Without adding or dropping anything, copy the entries below.

Dataset entries:
Segment Open

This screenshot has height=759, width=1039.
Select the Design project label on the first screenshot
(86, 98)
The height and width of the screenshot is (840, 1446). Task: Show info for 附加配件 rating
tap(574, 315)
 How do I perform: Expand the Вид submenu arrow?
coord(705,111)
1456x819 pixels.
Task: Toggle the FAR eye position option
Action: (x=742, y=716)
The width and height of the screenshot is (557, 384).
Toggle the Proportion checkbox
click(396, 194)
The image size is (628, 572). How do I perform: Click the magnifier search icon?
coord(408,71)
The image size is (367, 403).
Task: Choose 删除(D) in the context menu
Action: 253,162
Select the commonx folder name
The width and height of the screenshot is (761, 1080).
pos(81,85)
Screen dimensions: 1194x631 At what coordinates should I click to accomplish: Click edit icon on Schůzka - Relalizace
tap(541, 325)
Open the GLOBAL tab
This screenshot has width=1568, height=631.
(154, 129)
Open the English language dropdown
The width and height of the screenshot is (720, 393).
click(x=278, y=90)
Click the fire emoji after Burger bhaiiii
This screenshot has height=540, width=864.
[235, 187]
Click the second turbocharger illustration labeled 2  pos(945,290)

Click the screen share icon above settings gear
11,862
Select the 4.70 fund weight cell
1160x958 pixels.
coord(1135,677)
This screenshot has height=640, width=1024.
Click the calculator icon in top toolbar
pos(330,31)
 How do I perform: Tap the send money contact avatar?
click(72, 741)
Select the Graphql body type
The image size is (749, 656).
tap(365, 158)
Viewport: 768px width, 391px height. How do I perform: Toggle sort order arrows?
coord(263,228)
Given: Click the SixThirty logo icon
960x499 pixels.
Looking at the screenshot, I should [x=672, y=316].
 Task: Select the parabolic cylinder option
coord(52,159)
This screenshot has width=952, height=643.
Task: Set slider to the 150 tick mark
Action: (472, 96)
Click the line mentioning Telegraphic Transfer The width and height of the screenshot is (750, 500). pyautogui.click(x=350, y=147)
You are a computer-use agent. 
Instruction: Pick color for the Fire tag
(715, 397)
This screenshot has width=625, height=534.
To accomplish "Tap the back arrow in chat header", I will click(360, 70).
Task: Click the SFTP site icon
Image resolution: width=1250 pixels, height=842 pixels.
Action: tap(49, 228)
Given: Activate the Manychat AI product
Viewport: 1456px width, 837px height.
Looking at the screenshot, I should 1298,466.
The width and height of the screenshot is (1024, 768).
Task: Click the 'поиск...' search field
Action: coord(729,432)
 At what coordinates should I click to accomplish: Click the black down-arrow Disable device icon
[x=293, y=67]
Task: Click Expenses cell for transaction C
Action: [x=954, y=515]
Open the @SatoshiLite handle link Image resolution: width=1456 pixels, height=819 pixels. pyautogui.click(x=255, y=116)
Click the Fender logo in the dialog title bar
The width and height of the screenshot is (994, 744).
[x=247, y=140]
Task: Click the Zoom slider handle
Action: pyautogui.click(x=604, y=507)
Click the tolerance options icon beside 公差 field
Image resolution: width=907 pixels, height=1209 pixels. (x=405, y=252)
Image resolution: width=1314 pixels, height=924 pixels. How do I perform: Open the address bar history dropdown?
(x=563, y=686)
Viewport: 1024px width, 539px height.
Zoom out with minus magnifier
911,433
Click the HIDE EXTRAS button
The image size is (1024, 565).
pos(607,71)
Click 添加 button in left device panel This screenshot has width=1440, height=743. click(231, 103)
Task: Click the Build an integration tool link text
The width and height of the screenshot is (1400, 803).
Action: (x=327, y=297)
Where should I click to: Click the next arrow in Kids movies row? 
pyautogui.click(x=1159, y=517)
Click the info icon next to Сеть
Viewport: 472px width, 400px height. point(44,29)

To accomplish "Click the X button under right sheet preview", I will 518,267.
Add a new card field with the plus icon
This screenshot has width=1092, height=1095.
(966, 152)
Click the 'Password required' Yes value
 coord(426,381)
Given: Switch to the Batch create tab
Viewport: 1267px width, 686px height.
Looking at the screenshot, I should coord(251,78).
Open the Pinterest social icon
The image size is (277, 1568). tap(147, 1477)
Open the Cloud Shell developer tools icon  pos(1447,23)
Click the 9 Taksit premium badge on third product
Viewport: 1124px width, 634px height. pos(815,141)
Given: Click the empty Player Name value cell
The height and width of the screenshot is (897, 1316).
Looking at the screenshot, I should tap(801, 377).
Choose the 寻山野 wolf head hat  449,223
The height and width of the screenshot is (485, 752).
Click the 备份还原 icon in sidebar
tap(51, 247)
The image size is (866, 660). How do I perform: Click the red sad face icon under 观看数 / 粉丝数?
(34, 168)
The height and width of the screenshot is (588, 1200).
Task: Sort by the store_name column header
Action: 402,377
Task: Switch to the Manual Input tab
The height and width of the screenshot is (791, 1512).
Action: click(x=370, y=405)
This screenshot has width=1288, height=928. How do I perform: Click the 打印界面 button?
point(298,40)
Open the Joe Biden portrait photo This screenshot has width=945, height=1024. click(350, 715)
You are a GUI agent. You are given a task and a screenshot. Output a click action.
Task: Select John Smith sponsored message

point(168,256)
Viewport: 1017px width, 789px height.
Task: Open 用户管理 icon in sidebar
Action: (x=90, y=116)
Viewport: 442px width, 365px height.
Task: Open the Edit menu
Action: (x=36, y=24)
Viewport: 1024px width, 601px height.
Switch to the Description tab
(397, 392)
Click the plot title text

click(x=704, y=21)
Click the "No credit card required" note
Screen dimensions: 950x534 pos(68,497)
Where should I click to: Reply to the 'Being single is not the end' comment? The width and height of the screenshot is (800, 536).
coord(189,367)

Segment Closed

**SOLUTION FOR THIS TASK:**
This screenshot has height=759, width=1039.
Select the Design project label on the first screenshot
(86, 98)
The height and width of the screenshot is (840, 1446). Task: Show info for 附加配件 rating
tap(574, 315)
 How do I perform: Expand the Вид submenu arrow?
coord(705,111)
1456x819 pixels.
Task: Toggle the FAR eye position option
Action: (x=742, y=716)
The width and height of the screenshot is (557, 384).
Toggle the Proportion checkbox
click(396, 194)
The image size is (628, 572). How do I perform: Click the magnifier search icon?
coord(408,71)
The image size is (367, 403).
Task: Choose 删除(D) in the context menu
Action: 253,162
Select the commonx folder name
The width and height of the screenshot is (761, 1080).
pos(81,85)
Screen dimensions: 1194x631 At what coordinates should I click to accomplish: Click edit icon on Schůzka - Relalizace
tap(541, 325)
Open the GLOBAL tab
This screenshot has width=1568, height=631.
(154, 129)
Open the English language dropdown
The width and height of the screenshot is (720, 393).
click(x=278, y=90)
Click the fire emoji after Burger bhaiiii
This screenshot has height=540, width=864.
[235, 187]
Click the second turbocharger illustration labeled 2  pos(945,290)

Click the screen share icon above settings gear
11,862
Select the 4.70 fund weight cell
1160x958 pixels.
coord(1135,677)
This screenshot has height=640, width=1024.
Click the calculator icon in top toolbar
pos(330,31)
 How do I perform: Tap the send money contact avatar?
click(72, 741)
Select the Graphql body type
The image size is (749, 656).
tap(365, 158)
Viewport: 768px width, 391px height. How do I perform: Toggle sort order arrows?
coord(263,228)
Given: Click the SixThirty logo icon
960x499 pixels.
Looking at the screenshot, I should [x=672, y=316].
 Task: Select the parabolic cylinder option
coord(52,159)
This screenshot has width=952, height=643.
Task: Set slider to the 150 tick mark
Action: (472, 96)
Click the line mentioning Telegraphic Transfer The width and height of the screenshot is (750, 500). pyautogui.click(x=350, y=147)
You are a computer-use agent. 
Instruction: Pick color for the Fire tag
(715, 397)
This screenshot has width=625, height=534.
To accomplish "Tap the back arrow in chat header", I will click(360, 70).
Task: Click the SFTP site icon
Image resolution: width=1250 pixels, height=842 pixels.
Action: tap(49, 228)
Given: Activate the Manychat AI product
Viewport: 1456px width, 837px height.
Looking at the screenshot, I should 1298,466.
The width and height of the screenshot is (1024, 768).
Task: Click the 'поиск...' search field
Action: coord(729,432)
 At what coordinates should I click to accomplish: Click the black down-arrow Disable device icon
[x=293, y=67]
Task: Click Expenses cell for transaction C
Action: [x=954, y=515]
Open the @SatoshiLite handle link Image resolution: width=1456 pixels, height=819 pixels. pyautogui.click(x=255, y=116)
Click the Fender logo in the dialog title bar
The width and height of the screenshot is (994, 744).
[x=247, y=140]
Task: Click the Zoom slider handle
Action: pyautogui.click(x=604, y=507)
Click the tolerance options icon beside 公差 field
Image resolution: width=907 pixels, height=1209 pixels. (x=405, y=252)
Image resolution: width=1314 pixels, height=924 pixels. How do I perform: Open the address bar history dropdown?
(x=563, y=686)
Viewport: 1024px width, 539px height.
Zoom out with minus magnifier
911,433
Click the HIDE EXTRAS button
The image size is (1024, 565).
pos(607,71)
Click 添加 button in left device panel This screenshot has width=1440, height=743. click(231, 103)
Task: Click the Build an integration tool link text
The width and height of the screenshot is (1400, 803).
Action: (x=327, y=297)
Where should I click to: Click the next arrow in Kids movies row? 
pyautogui.click(x=1159, y=517)
Click the info icon next to Сеть
Viewport: 472px width, 400px height. point(44,29)

To accomplish "Click the X button under right sheet preview", I will 518,267.
Add a new card field with the plus icon
This screenshot has width=1092, height=1095.
(966, 152)
Click the 'Password required' Yes value
 coord(426,381)
Given: Switch to the Batch create tab
Viewport: 1267px width, 686px height.
Looking at the screenshot, I should coord(251,78).
Open the Pinterest social icon
The image size is (277, 1568). tap(147, 1477)
Open the Cloud Shell developer tools icon  pos(1447,23)
Click the 9 Taksit premium badge on third product
Viewport: 1124px width, 634px height. pos(815,141)
Given: Click the empty Player Name value cell
The height and width of the screenshot is (897, 1316).
Looking at the screenshot, I should tap(801, 377).
Choose the 寻山野 wolf head hat  449,223
The height and width of the screenshot is (485, 752).
Click the 备份还原 icon in sidebar
tap(51, 247)
The image size is (866, 660). How do I perform: Click the red sad face icon under 观看数 / 粉丝数?
(34, 168)
The height and width of the screenshot is (588, 1200).
Task: Sort by the store_name column header
Action: 402,377
Task: Switch to the Manual Input tab
The height and width of the screenshot is (791, 1512).
Action: click(x=370, y=405)
This screenshot has width=1288, height=928. How do I perform: Click the 打印界面 button?
point(298,40)
Open the Joe Biden portrait photo This screenshot has width=945, height=1024. click(350, 715)
You are a GUI agent. You are given a task and a screenshot. Output a click action.
Task: Select John Smith sponsored message

point(168,256)
Viewport: 1017px width, 789px height.
Task: Open 用户管理 icon in sidebar
Action: (x=90, y=116)
Viewport: 442px width, 365px height.
Task: Open the Edit menu
Action: (x=36, y=24)
Viewport: 1024px width, 601px height.
Switch to the Description tab
(397, 392)
Click the plot title text

click(x=704, y=21)
Click the "No credit card required" note
Screen dimensions: 950x534 pos(68,497)
Where should I click to: Reply to the 'Being single is not the end' comment? The width and height of the screenshot is (800, 536).
coord(189,367)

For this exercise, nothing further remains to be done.